Photography destabilizes the presumed “authority” of perspective in Western painting. Paintings tend to make the story of the image clear, providing nearly all of the cues for meaning making. Photographs often leave something out. In a candid snapshot, for example, we only see a portion of the scene, such as smiling revelers posing in front of a parade float, while the beer cans at their feet have been cropped out of view. Photographs emphasize the detail, giving a viewer more autonomy in constructing the image narrative. When we look at photographs, we often have to fill in the blanks. Bremer, Essaydi and Muniz frequently borrow images from the past, but how does re-casting historical images situate them in the present? What story can the image tell us now?

Bremer’s “Eye” series (2012) re-makes quotidian portraits into haunting abstractions by enlarging a detail — in this case, one of the eyes of famous art historical figures, including Arp, Ernst and Giacometti, among others. The meticulously painted-over surfaces transform the images from portrait photographs to hybrids that blur the boundaries between painting and photography.

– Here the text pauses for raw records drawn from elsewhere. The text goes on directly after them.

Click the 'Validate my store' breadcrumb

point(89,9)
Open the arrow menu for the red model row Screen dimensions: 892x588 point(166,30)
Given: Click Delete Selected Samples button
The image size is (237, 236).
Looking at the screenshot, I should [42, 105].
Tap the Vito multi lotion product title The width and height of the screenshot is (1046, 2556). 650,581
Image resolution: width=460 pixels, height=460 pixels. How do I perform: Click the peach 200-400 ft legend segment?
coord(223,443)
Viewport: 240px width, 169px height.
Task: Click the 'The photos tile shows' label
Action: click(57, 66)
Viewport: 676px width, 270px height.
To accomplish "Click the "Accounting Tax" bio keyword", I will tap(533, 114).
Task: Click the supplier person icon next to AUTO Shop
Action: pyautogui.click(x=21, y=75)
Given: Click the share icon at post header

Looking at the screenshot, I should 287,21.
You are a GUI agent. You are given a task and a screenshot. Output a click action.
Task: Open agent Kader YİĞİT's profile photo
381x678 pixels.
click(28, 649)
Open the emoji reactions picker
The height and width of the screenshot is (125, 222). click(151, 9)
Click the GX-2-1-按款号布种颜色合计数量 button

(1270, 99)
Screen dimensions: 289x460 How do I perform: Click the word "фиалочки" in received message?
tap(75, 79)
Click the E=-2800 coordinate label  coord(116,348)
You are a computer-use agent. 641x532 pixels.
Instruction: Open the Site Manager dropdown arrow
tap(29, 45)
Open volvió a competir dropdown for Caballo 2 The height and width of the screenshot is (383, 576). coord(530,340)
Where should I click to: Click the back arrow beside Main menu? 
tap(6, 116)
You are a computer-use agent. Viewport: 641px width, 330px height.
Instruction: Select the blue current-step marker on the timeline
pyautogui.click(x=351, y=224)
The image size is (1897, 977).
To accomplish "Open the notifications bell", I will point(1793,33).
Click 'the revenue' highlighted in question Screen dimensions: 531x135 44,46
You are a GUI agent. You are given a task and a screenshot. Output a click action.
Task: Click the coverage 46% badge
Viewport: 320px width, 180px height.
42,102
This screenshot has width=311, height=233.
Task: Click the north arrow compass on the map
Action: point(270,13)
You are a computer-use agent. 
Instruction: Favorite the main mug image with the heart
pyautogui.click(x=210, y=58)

Titian’s painting Tityus (1548-49), which serves as source material for Muniz’s Prometheo, After Titian (2005), visualizes the myth of Ticius, who was murdered by Apollo and Diana for the rape of their mother, condemned to the underworld where buzzards would feast on his liver for eternity. Muniz creates a tongue-in-cheek response with a play on words in his updated version. In Greek mythology, Prometheo is a Titan and trickster figure, credited with defying the gods to create man from clay. Using a collection of junk consumer goods like old car and engine parts, broken electronics, bottle caps and crushed soda cans, Muniz’s “titan” serves as a reminder that in the quest for material knowledge or wealth, man should be careful to avoid the ills of excess.

Lalla Essaydi, Fumée d'Ambre Gris, 2008. Chromogenic print mounted on aluminium, 59 x 48 inches, edition of 10. Courtesy of the artist and Edwynn Houk Gallery.
Lalla Essaydi, Fumée d’Ambre Gris, 2008. Chromogenic print mounted to aluminium with a UV-protective laminate, 60 x 48 inches. Courtesy of the artist and Edwynn Houk Gallery.

Although visually affecting, Essaydi’s photos from the “Les Femmes du Maroc” series (2008) leave me wanting. Her images imitate women in Orientalist paintings from the 18th and 19th centuries, drawing inspiration from works like Delecroix’s Women of Algiers (1834) and Ingres’s La Grande Odalisque (1814). The Middle Eastern women were often presented as generic and eroticized, since social constraints prohibited artists from sketching women in person.

In the series, Essaydi’s women are draped in white and their flesh is covered with henna tattoos of faux-Arabic calligraphy — calligraphy in the Arab world is viewed as an art form for men and henna tattooing one for women, performed by women, often in harems or women’s spaces in the home. Essaydi’s use of the faux-writing suggests a level of access and familiarity that would likely be denied to men, and Westerners as well, since calligraphy is an art form closely tied to religious practice.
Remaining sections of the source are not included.